Si cet accord a été salué par les signataires - Unité SGP Police-Fo, Alliance, et Unsa Police -, il n'a pas apaisé d'autres syndicats et l'association Mobilisation des policiers en colère (MPC), qui a appelé à manifester jeudi soir à Paris.
L'annonce de cet accord, conclu après deux soirées de négociations au ministère de l'Intérieur, est tombée à pic pour Christophe Castaner, qui présidait jeudi la cérémonie d'accueil de 1.282 nouveaux agents de la préfecture de police de Paris.
Le ministre de l'Intérieur a souligné que les mesures prévues constituaient à la fois une reconnaissance de l'Etat et un "engagement à travailler ensemble sur la révision globale de l'organisation horaire dans la police nationale".
La négociation sur cette réorganisation s'ouvrira en janvier et durera six mois, a-t-il précisé. C'est dans ce cadre que devront être réglées les questions épineuses des 275 millions d'euros d'heures supplémentaires en souffrance et de la "fidélisation" des policiers à leurs postes.
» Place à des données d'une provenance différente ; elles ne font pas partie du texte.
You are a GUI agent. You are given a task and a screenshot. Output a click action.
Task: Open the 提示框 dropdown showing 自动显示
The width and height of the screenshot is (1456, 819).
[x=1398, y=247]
Christophe Castaner n'a pas exclu que cela puisse aboutir à une loi d'orientation et de programmation.
"On en a parlé avec les partenaires sociaux", a-t-il dit à des journalistes. "Le Président de la République n'exclut pas la possibilité que nous travaillions aussi sur un texte de loi mais l'objectif est d'aller plus vite que le chemin d'un texte de loi pour engager cette transformation en profondeur."
Une première revalorisation du traitement des policiers, par le biais d'une hausse de 40 euros par mois de leur allocation de maîtrise, entrera ainsi en vigueur au 1er janvier 2019, soit un coût de 70 millions d'euros en année pleine, selon le ministre.
"GYROS BLEUS"
Le protocole prévoit une deuxième salve de 30 euros à compter du 1er juillet et une troisième, également de 30 euros, à partir du 1er janvier 2020. Mais celles-ci sont subordonnées à l'aboutissement de la négociation sur l'organisation du temps de travail et les heures supplémentaires.
L'accord prévoit aussi une augmentation de 0,5 point de l'indemnité de sujétion spéciale de la police (ISSP) au 1er janvier prochain.
Christophe Castaner a dit vouloir rencontrer d'autres syndicats, représentant notamment les commissaires.
Alternative Police-CFDT, quatrième syndicat du ministère de l'Intérieur depuis les dernières élections professionnelles, s'est pour sa part dit "scandalisé" par une "parodie de dialogue social" qui, selon lui, ne règle rien.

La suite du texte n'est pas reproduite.